LLMs are breaking 20 year old system design

The ‘cloud-native’ architecture of the last decade is built on a 20-year-old assumption: that state lives in the database, and compute is stateless. If you want to scale, you scale the database vertically (get a larger machine) ^[1][1] or design the database schema around partition the data and you scale your application servers horizontally (add more boxes). Any request can hit any server, the loadbalancer doesn’t care, and the database is the single source of truth.

client → load balancer → horizontally scaled servers → single database

LLMs and agents are quietly violating this assumption, and making this architecture increasingly hard to work with. Not all at once, but in three subtle ways:

Long running work: an agent doing a 10 minute task isn’t a ‘request’, it’s a long-running async process.
Stateful compute: an agent might run multiple turns of a conversation, might process multiple tool calls, and relies on accumulated context. That state is not really ‘database state’, it’s the agents memory.
Bi-directional interaction: the user wants to watch the agent think, to interrupt it and redirect it. That’s a conversation with a process, it’s not a query to a stateless API and database.

Durable execution solves part of the problem

Durable execution (Temporal, Inngest, Restate) is the industry’s current answer to the execution part. It makes the process durable and resilient. But we’re still pretending it’s stateless underneath. This works for the execution but doesn’t solve the interaction problem.

The routing problem

HTTP + loadbalancer + stateless server can’t route to a specific process. It can only route to a database.

So the moment a client wants to talk to a process running in a durable execution framework, you’re back at the same routing problem. And so everyone reverts to polling. Poll a query endpoint to get the latest updates that the durable execution process wrote to a database.

It’s a universal workaround, but it still sucks for all the same reasons that polling sucks; latency choices around how often to poll, database load, wasted requests, terrible UX for streaming.

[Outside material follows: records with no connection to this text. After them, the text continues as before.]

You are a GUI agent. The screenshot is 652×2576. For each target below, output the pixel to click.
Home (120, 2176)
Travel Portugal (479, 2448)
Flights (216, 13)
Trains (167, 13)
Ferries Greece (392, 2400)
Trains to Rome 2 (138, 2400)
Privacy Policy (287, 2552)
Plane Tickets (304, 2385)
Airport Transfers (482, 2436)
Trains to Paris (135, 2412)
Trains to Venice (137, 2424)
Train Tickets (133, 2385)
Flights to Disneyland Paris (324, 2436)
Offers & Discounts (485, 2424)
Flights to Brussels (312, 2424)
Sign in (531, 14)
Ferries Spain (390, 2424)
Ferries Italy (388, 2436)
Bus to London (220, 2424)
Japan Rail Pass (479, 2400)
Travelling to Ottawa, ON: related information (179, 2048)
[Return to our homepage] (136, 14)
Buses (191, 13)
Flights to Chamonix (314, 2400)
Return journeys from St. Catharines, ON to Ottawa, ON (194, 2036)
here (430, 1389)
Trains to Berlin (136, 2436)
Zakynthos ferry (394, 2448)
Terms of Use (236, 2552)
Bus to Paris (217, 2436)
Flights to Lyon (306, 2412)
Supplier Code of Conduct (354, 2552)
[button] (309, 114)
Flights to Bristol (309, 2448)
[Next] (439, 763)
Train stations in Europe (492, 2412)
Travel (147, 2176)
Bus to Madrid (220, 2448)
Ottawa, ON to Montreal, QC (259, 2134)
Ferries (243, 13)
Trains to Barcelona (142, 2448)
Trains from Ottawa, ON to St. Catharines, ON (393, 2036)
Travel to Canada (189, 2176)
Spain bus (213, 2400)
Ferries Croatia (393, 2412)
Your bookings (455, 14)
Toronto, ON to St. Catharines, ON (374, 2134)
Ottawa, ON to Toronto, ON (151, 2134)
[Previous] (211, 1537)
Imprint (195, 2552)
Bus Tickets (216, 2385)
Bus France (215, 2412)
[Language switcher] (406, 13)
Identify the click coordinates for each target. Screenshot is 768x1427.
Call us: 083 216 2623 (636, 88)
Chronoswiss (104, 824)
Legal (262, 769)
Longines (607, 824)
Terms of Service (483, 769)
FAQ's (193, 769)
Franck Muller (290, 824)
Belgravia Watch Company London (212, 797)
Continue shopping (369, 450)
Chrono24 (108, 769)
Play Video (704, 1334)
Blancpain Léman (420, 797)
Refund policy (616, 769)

Ultimately, polling treats your database as a message bus. Which is what folks did before actual message buses existed. Polling is what you do when you can’t figure out how to address the thing you want to talk to. It’s a work around for a routing problem.

There’s a missing routing primitive

The foundational assumption about how we build web services is breaking. We’ve been designing using this architecture for so long that we forgot it’s even a choice. But we’re missing a fundamental routing primitive that HTTP, loadbalancers, and the stateless server design can’t solve.

The routing primitive

A routable transport name, that isn’t a server.

We want to be able to say; “deliver this message to whoever is producing output for workflow X”. Without needing to know which box, which server replica, which process that is.

client and server connected via an abstract routing primitive, not a fixed address

Maybe it’s WebSockets?

Looking at the image above, it looks like WebSockets could drop in fairly easily in the box labelled “Routing primitive”. They are a transport that supports a long-running bi-directional connection, and connect a server process to a client.

But WebSockets have a problem: they are a connection, not an address. They solve the routing problem once, by creating a direct connection between client and server. But if that connection drops, the ‘address’ is lost. You can’t reconnect to the same process, because you don’t have an address to route to.

It’s pub/sub channels

Pub/sub channels invert the ownership. Neither the server process, nor the client is addressable. The transport is addressable. Both client and server connect to the pub/sub channel by name, and get bi-directional, stateful communication. The channel is the address, and unlike WebSockets, it’s not a connection. It’s a durable channel that you can disconnect and reconnect to without losing data or the ability to route to the same process.

client and server both connect by name to a named pub/sub channel that owns the address

Durable transport for durable execution

Back on the Temporal example, the durable workflow activity (or step) would connect to a pub/sub channel named after the workflow ID. The client would connect to the same channel to get updates, and send interrupts or steering messages. The workflow would be durable, and the channel would be durable, so even if the workflow process or the client connection dropped, they could reconnect to the same channel and keep talking to each other.

You don’t have to thread data through a database, you don’t have to poll, and you don’t have to worry about not being able to address the durable process that’s actually doing the work.

This isn’t really about LLMs though

LLMs just make this problem more visible. Before, if the connection dropped, the request would be cheap enough to retry and you’d likely be getting a deterministic response. Retries are simpler when you can expect to get the same response to the same request.

But that’s not true for LLMs. LLM responses are not deterministic, and are not cheap. If you’re paying for tokens, you don’t want to waste them because the client went into a train tunnel and the connection dropped. You also don’t want to have to thread every token through your database, just to make it resilient to client connection issues.

By being non-deterministic and expensive, LLMs make the limitations of our current architecture more visible, and make the trade-offs of HTTP + stateless server + loadbalancer + database more painful.

The stateless web isn’t wrong, it’s just not a good design for agentic applications, that want long-running, stateful, interactive processes. We need a new architecture that includes a routing primitive that can address processes, not just databases.

Durable execution + pub/sub + stateless HTTP; each doing it’s own job.